Cela dit, les choses évoluent. Il y a quelques années, j’étais en plein tsundoku, terme japonais désignant les personnes qui achètent des livres de manière compulsive sans les lire. Mon « syndrome de la pile à lire » avait atteint de telles proportions que j’ai fini par réagir. Pour recommencer à lire, je me suis mise à disséminer des livres dans toutes les pièces de la maison, je me suis autorisée à en commencer autant que je voulais, à ne pas les finir, ne pas les compter, ne pas juger leur qualité littéraire. Je n’ai plus écouté que ma curiosité. Dans le même temps, j’ai pris mes distances avec mon téléphone portable, mes mails, Instagram. Toutes ces actions combinées ont porté leurs fruits, comme je vous le racontais déjà l’automne dernier.
Je me suis remise à lire, mais pas autant que j’aurais voulu. Les piles ont continué de grandir, distillant honte et frustration. Je n’aimais pas mon attitude consumériste. Je voulais acheter en conscience, puis m’accorder le temps de me nourrir des ouvrages acquis.
Cet été, ma newsletter du dimanche est née de ce désir d’une lecture profonde et réfléchie. Je l’ai pensée pour mettre les livres au centre de mon travail. Pas toutes les semaines mais le plus souvent, j’y synthétise un ouvrage qui a constitué pour moi une ressource. Un ouvrage que j’ai donc lu, apprécié, digéré.

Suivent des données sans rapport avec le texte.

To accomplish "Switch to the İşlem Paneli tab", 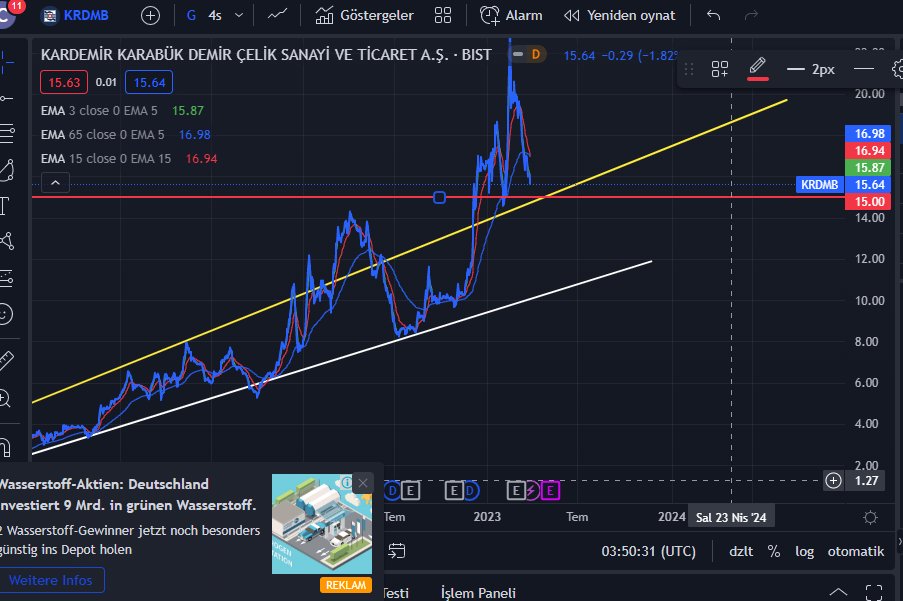I will point(477,592).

Ce nouveau rendez-vous a bouleversé mes habitudes. En termes de lecture, ma stratégie a marché : je continue de lire trop lentement à mon goût, mais je m’accorde plus de temps pour le faire, car je considère désormais cette tâche non plus comme un loisir mais comme un travail. Le plaisir est d’autant plus vif que je suis en paix avec ma conscience (avant, je culpabilisais de me poser pour lire) et que je lis dans des conditions d’étude (crayon à la main, face à mon ordinateur), ce qui facilite ma mémorisation.
En termes d’achat, j’ai rationnalisé mon approche. Les livres sont devenus mes outils de travail. Je me laisse toujours autant porter par ma curiosité, mais j’ai maintenant un rythme à tenir. Et comme je ne sais rien faire sans enthousiasme, les ouvrages dont je parle ne peuvent être que d’authentiques coups de cœur. Ces impératifs requièrent une organisation particulière.
La gestion des recommandations constitue la première étape. Je suis ouverte, mais difficile à accrocher. Peu de livres parviennent à me tenir en haleine jusqu’au bout. Il me faut donc beaucoup de recommandations pour espérer terminer suffisamment d’ouvrages. J’ai longtemps rêvé que des proches, des libraires ou un algorithme devinent ce qui me plairait, mais ce n’est jamais arrivé. Je comprends l’engouement pour les book clubs, mais l’idée d’en fréquenter un me laisse perplexe. Il me semble avoir des goûts trop spécifiques pour y trouver mon compte. Heureusement, je vous ai vous, mes lectrices et lecteurs ! Vous me connaissez si bien et nous avons tant d’affinités que vous êtes devenus, au fil des ans, mes plus grands prescripteurs. Je note chacune de vos recos, qu’elle m’arrive via Instagram, par mail ou par le groupe WhatsApp Matières à réflexion*.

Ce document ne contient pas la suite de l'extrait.